House of Dyes is what should’ve been my second novel, I wrote 98k words of it, about two thirds before I burnt out, and got kinda stumped at the possibilities. Even now, after say six months, I still don’t know what it’s supposed to be.

As with everything I write, I usually don’t know what it is until it’s done.
I abandoned House of Dyes and embarked on a YA novel working-titled SUICIDE CLUB, wrote 50k words of it and abandoned it also, favouring to start a new project, but I’ve showed great restraint these last few weeks for not beginning something else (pats self on back) Another YA dystopian thingy.

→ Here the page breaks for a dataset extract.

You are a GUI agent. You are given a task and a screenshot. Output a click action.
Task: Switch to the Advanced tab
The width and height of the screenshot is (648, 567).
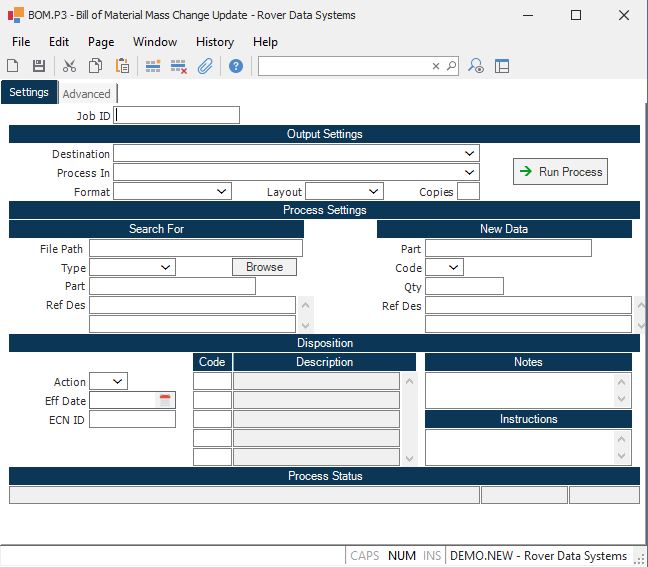point(87,94)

I figured at this rate I may never finish another book so I sat down and buckled up and revisited House of Dyes, hoping that am in a better place and a better artist to take the story to its final conclusion. (Fingers crossed)
First of all, House of Dyes is going to be another long one, not as long as Silhouette of Shadows (885 pages) but long, I think around 680 pages. My main intentions for it was to write 5 interconnected stories dealing with different themes but talking the same inner demons (P.S. Am yet to figure out what– nothing has to be perfect, or that coherent even — it’s a first draft) I’d written three stories so far, BAPTISMUS PER IGNEM, a tense dystopian mind-fuck of a revenge saga, DREAMS OF FISH, about a blind senile disgraced writer’s delve into existential crises, and ECHO’S LAMENT FOR NARCISSUS, loosely inspired by the Ben Johnson poem by the same name I was particularly taken by the line “Our beauties are not our own” (Oh wait a minute, hmmph, could this be the main theme of the whole book?

Anyway I need two more stories to wrap up this book, hopefully it’ll turn out something less recognizable to the way the Ice-truck Killer wraps stuff. So, I started this story, YA, of course, titled WANDERLUST, about well, wanderlust. It’s not a coming of age story, or one where the characters attain some sort of actualization at the end, it’s one of those stories about a trip going terribly wrong.
Meet Sally, seventeen, beautiful and dangerous, literally– her father is a mob-enforcer and her mother’s an addict, then meet Liam her bestfriend who’s had the biggest crush on her, so he obviously wants to tag along, mostly because he has nothing left for him in Pierstone, their bum-fuck of a ship-yard small town. He’s mother has just died and he’s never known his father.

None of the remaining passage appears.